En vue de la date limite des transactions, les Blue Jays avaient un mandat clair : améliorer le club en vue de la saison 2027.
À mes yeux, c’est réussi sur le monticule. Trey Yesavage, Jose Soriano et Dylan Cease ont le potentiel de former un excellent top-3 et des gars comme Cody Ponce et Spencer Arrighetti vont sans doute avoir un rôle important avec le club.
En relève, des pièces importantes comme Louis Varland, Tyler Rogers, Spencer Miles, Braydon Fisher et Mason Fluharty sont encore là.

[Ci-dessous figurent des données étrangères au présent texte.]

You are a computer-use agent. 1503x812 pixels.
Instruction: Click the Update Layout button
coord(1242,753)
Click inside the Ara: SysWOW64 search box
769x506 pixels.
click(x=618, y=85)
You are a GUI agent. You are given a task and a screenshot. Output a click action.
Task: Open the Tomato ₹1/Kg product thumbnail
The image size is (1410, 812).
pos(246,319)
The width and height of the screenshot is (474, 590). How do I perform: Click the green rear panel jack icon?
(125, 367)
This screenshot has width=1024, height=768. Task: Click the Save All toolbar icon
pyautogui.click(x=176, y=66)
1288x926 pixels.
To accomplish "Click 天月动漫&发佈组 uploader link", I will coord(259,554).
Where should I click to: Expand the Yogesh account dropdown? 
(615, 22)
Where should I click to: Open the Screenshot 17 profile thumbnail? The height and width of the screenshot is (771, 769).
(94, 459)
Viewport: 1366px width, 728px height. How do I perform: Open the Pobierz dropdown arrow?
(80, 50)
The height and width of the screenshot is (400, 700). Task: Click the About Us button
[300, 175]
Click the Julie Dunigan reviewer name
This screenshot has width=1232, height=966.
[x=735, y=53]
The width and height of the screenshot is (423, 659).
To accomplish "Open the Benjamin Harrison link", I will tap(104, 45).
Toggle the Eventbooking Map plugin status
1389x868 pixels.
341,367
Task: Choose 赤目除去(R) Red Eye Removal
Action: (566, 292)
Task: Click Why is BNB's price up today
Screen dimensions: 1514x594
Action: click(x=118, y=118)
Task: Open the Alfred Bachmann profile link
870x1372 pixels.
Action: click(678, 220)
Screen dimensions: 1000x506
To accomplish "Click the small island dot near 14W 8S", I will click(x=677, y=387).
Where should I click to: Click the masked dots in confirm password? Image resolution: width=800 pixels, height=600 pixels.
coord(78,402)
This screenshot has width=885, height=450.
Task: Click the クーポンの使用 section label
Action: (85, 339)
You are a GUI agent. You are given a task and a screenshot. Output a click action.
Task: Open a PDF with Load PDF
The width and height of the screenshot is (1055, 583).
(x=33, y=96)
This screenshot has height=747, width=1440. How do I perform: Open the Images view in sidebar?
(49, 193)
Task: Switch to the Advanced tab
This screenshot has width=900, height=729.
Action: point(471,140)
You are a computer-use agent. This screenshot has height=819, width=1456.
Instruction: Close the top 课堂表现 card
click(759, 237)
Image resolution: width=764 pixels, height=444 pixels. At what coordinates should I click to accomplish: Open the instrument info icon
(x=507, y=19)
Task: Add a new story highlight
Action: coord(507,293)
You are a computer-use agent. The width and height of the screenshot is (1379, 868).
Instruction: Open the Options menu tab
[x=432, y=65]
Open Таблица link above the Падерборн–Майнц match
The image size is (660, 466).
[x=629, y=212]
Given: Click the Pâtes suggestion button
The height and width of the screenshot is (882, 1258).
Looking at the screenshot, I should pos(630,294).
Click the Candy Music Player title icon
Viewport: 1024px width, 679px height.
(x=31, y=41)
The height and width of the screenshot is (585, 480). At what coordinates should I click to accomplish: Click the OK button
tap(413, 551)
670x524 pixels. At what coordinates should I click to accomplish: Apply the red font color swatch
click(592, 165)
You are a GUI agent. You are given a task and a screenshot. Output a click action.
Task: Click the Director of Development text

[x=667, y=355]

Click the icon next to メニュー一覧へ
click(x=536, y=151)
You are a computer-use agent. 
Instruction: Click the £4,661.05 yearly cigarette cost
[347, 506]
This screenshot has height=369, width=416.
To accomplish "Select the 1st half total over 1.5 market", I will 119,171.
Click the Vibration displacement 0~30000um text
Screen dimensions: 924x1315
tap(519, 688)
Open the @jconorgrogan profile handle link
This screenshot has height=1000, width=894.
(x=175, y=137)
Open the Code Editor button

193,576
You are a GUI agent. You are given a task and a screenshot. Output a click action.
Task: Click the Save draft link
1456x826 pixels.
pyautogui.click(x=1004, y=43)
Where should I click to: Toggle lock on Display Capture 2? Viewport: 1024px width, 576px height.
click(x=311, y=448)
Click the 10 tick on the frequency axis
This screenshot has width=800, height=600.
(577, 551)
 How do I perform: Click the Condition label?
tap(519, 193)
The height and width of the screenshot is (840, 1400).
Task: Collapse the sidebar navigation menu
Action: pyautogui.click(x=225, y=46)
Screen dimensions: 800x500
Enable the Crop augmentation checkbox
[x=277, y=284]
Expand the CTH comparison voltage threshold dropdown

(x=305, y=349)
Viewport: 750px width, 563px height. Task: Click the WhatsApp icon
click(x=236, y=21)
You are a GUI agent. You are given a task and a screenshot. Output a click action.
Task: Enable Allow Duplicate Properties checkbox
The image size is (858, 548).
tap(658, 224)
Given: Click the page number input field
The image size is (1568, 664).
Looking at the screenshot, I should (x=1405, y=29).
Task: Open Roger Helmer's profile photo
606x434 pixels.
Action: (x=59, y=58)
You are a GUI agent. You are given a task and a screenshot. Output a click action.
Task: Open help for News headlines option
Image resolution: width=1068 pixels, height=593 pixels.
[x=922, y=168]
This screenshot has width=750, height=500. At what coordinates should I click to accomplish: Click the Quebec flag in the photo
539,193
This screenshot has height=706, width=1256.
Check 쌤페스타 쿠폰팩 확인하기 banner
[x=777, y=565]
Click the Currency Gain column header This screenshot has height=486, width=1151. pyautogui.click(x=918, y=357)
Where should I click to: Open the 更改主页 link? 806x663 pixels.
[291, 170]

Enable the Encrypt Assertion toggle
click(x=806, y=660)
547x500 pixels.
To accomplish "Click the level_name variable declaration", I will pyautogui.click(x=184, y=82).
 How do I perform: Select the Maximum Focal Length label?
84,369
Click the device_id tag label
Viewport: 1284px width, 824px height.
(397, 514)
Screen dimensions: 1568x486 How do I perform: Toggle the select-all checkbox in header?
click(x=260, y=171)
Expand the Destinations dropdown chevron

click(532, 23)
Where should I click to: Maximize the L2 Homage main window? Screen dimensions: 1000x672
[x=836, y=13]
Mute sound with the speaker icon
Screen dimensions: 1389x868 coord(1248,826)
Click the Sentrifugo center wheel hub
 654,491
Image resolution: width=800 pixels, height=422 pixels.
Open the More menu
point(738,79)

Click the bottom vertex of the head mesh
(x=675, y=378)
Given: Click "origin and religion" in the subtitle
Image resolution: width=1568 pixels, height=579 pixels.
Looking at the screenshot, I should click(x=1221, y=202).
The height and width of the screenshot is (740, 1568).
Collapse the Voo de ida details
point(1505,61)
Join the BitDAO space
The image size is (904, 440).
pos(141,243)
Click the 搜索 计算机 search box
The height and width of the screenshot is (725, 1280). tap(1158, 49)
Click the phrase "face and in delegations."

Est-ce qu’il y a du travail à faire pour s’améliorer? Oui, bien évidemment. Mais la base n’est pas mauvaise pour autant pour un club qui veut gagner dans 15 mois.
Mais offensivement? C’est une autre chanson. Et je ne dis pas ça parce que Daulton Varsho est parti puisque ça ne change pas grand chose.
Kazuma Okamoto est le meilleur frappeur du groupe cette année et il sera là l’an prochain aussi. Ernie Clement et Brandon Valenzuela seront aussi de retour.
Mais sinon? George Springer sera agent libre, Vladimir Guerrero Jr. a des choses à prouver, Nathan Lukes n’est pas le sauveur, Andres Gimenez est un mauvais frappeur, etc.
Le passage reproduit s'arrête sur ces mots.